Nader Salessi, the CEO and founder of NGD Systems (which includes a storage processor in its SSDs) says, “Computational Storage, especially the way we marry the use of NVMe SSDs and compute power, adds analytical power and speed so that results can be accomplished right away and where the data is generated.”  New wireless networks, like 5G will especially benefit from local processing of high bandwidth data at the edge using computational storage devices.  In addition to these solutions Western Digital is planning to introduced programmable processors using RISC-V chips in its storage devices starting in 2020.

The movement of content to the cloud (remote data centers that sell capacity on an as-used basis) continues but it is clear that for many organizations a hybrid cloud that includes on-premises storage as well as public cloud storage will be the dominant approach for some time to come.  

Cloud storage company, Object Matrix, points out that most storage users don’t want to worry so much about what their content is stored on.  They want storage to just work and be generally invisible, whether located on-premises or in a remote data center.  

Matt Kixmoeller, VP of Strategy at Pure Storage, says, “Object Storage has shaken off its roots as cheap-and-deep cold storage and has started to emerge as the new form of primary storage. Object Storage has become the storage standard for cloud-native applications - for its ability to support highly parallel and distributed access to large data sets…Object Storage will become the natural choice for enabling applications to decouple and disaggregate applications and their compute resources from a pool of shared storage. This pattern has taken hold not only in custom SW development but also with large software vendors such as Splunk and Vertica.”

However, the software used in many workflows use file-based storage, requiring some type of file gateway to object storage in a private or public cloud.   Companies such as Tiger Technology are making object storage gateway products that support hierarchical storage management (HSM) to quickly recreate files from object storage.

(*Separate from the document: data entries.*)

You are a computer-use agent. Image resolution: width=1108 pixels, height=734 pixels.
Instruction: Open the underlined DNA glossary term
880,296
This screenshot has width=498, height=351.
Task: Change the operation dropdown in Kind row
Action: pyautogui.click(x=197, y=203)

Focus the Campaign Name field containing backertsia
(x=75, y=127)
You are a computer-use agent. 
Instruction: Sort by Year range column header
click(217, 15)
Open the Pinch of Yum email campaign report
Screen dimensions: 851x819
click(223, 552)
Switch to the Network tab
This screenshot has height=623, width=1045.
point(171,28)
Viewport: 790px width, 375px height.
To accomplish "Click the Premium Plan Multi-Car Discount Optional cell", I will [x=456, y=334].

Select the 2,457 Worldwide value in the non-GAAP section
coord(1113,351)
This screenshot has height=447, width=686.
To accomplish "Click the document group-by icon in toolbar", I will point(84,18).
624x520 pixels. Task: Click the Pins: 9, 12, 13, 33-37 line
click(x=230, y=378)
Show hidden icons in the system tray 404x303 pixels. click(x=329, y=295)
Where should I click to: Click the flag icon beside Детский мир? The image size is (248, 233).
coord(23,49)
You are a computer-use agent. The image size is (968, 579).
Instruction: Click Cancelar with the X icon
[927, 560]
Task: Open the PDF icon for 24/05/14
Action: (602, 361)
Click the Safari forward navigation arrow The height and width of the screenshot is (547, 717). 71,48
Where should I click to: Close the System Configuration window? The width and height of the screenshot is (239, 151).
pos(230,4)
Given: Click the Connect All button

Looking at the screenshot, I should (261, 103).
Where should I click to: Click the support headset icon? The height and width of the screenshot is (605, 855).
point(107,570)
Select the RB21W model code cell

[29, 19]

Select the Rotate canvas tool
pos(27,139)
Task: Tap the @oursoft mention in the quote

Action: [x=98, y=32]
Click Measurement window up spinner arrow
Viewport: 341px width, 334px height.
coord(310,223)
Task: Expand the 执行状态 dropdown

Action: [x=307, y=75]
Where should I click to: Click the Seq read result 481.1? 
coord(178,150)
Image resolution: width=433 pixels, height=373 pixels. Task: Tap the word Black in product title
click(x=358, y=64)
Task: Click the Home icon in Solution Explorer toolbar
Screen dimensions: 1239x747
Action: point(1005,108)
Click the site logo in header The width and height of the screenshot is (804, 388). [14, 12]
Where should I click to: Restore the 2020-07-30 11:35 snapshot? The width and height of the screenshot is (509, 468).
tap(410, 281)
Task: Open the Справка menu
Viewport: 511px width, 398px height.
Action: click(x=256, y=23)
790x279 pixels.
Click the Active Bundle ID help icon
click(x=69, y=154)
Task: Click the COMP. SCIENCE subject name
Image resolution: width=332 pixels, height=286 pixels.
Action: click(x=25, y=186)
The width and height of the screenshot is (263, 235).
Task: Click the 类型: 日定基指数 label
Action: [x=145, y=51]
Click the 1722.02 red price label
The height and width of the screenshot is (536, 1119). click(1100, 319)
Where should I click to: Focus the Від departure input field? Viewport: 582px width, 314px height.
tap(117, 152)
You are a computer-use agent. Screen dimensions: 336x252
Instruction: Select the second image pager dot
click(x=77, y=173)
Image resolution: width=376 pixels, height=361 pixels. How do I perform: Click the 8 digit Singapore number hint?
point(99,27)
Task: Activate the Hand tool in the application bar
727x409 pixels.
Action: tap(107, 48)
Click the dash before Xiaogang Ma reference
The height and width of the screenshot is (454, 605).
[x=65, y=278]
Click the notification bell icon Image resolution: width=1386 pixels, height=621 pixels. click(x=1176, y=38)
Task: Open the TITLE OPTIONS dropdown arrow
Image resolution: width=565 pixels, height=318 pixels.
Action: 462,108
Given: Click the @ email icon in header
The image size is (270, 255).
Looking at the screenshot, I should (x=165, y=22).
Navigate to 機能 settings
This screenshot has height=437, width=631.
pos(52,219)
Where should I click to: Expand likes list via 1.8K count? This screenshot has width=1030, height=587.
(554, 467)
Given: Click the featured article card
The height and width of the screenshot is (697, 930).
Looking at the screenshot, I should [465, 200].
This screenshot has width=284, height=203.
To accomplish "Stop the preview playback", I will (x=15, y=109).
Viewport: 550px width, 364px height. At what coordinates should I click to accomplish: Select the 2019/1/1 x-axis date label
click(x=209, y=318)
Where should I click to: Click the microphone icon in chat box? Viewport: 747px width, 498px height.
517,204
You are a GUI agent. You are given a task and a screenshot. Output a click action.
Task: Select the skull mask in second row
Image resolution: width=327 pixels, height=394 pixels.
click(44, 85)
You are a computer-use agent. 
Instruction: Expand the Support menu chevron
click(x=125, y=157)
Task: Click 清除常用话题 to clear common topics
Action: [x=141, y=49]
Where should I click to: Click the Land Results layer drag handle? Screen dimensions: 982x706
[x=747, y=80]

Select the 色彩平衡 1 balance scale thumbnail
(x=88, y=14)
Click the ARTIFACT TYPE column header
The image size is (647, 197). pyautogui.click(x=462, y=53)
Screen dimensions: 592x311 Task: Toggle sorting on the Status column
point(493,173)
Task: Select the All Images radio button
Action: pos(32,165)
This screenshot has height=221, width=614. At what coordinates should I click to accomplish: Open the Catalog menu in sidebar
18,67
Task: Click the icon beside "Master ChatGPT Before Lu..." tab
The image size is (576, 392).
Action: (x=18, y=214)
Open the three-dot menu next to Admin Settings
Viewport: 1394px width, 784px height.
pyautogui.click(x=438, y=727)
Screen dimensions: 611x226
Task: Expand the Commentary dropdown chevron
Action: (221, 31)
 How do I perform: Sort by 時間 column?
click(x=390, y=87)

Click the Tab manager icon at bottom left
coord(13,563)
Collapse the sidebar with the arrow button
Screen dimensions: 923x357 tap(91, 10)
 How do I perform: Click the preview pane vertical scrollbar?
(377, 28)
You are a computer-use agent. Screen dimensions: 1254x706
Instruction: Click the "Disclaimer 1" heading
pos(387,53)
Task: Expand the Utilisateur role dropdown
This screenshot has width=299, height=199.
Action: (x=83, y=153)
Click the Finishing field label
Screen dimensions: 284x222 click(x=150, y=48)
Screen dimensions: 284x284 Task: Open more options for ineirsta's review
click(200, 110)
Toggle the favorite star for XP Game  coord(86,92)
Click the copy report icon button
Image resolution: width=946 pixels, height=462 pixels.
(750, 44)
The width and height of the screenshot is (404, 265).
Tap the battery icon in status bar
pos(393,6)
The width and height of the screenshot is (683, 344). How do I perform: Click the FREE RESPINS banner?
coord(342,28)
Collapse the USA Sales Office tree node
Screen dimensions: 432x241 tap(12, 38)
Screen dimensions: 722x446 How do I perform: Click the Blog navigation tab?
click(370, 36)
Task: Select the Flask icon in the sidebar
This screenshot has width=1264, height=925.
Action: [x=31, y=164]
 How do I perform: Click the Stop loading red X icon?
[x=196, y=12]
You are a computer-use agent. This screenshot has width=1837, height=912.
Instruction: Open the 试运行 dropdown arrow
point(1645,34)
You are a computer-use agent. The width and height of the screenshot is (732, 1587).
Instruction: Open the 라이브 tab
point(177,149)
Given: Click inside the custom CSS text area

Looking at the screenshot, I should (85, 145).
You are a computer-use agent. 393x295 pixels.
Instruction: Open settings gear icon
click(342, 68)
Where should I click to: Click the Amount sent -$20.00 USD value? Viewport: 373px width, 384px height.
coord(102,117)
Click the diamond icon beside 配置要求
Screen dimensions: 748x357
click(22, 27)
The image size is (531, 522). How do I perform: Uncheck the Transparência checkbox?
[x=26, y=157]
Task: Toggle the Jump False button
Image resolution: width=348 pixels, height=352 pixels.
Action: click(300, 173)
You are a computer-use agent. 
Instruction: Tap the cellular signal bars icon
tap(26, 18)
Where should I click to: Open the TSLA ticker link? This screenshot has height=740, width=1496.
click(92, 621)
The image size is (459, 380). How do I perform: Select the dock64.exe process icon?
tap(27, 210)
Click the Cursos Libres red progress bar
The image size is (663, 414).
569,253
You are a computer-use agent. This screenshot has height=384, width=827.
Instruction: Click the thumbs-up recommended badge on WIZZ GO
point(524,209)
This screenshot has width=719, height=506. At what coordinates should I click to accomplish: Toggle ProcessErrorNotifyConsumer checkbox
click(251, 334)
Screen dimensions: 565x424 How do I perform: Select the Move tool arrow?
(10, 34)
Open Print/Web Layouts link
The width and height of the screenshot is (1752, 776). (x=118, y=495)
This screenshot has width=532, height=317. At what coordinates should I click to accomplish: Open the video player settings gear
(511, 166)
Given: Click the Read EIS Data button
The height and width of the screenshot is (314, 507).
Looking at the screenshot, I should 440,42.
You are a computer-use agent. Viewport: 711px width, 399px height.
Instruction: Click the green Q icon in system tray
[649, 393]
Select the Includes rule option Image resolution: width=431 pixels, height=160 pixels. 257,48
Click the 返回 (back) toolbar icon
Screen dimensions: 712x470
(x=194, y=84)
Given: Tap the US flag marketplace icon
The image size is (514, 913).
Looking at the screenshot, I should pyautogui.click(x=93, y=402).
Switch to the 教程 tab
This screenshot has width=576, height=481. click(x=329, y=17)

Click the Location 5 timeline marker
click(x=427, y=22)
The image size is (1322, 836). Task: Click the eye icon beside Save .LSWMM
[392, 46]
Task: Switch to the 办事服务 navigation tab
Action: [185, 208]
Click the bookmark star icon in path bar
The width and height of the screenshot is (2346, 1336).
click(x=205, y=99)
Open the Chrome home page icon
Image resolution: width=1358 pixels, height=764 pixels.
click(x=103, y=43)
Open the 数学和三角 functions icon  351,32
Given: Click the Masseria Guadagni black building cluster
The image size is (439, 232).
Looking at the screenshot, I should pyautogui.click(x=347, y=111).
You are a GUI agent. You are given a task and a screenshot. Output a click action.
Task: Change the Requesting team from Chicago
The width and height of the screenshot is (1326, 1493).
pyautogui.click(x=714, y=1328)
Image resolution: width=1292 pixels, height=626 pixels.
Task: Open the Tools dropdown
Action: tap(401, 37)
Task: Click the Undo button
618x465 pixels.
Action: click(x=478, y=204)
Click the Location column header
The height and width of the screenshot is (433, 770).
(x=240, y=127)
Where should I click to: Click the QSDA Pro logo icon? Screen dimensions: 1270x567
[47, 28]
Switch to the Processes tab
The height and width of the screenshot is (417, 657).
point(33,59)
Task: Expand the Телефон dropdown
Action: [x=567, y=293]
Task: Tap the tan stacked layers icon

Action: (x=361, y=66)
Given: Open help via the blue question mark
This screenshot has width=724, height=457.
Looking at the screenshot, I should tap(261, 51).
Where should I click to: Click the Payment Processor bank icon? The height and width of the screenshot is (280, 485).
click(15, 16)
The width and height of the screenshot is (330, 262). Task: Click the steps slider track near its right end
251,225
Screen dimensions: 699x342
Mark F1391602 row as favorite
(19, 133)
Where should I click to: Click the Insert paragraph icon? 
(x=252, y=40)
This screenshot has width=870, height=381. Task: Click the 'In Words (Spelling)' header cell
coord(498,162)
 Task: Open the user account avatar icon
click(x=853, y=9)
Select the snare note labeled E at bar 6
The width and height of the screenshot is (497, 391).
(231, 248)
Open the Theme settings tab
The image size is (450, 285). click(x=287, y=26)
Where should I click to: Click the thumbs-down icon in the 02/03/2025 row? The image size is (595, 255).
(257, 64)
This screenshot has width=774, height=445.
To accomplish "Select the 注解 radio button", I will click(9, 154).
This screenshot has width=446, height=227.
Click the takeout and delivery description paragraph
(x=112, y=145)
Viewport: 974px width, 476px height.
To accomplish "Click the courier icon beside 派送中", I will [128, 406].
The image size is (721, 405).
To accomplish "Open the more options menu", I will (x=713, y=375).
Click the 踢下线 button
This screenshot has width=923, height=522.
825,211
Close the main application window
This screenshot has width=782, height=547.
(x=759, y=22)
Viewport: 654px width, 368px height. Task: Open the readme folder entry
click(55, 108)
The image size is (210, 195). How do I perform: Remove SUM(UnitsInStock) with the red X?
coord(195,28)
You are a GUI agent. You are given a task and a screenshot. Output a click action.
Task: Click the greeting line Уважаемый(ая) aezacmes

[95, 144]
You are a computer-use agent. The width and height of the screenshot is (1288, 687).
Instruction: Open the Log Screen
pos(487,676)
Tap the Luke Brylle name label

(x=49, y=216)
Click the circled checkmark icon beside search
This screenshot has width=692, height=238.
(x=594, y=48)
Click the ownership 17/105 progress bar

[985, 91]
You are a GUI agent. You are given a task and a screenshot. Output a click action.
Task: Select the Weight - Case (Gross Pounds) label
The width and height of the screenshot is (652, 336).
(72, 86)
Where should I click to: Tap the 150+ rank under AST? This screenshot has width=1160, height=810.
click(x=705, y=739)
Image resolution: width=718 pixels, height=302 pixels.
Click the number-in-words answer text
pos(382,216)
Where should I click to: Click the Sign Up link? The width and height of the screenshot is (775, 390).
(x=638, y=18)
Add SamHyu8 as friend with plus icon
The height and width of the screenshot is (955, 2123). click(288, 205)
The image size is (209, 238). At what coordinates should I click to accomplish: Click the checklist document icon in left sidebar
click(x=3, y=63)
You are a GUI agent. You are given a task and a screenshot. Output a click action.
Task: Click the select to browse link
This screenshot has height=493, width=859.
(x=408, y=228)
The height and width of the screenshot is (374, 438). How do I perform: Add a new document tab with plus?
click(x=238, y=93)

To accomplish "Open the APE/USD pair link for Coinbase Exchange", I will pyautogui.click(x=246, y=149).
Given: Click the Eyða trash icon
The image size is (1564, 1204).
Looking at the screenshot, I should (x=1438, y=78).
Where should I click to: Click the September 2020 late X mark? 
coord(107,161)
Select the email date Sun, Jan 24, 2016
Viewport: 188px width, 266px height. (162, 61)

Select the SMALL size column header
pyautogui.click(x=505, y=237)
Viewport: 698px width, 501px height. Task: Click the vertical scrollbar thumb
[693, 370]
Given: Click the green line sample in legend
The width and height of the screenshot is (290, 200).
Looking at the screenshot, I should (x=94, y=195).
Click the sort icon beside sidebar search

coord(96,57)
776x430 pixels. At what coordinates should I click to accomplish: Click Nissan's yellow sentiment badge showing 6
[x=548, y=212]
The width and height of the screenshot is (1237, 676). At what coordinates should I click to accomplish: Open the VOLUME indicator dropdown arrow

As the information stored in data centers, at the edge and at endpoint increases so will the energy consumption used to store and process this data.  The next decade will see major efforts made to control energy consumption including running data centers at higher temperatures and replacing energy consuming volatile memory with non-volatile memory (such as MRAM, RRAM or FRAM).  Doing more with less in data processing and storage will lead to realization of the green data center.

2020 will see increasing network storage using NVMe-oF, more computational storage offerings, growth in hybrid and public clouds, increasing use of object storage and object storage gateways and a move to greener data centers.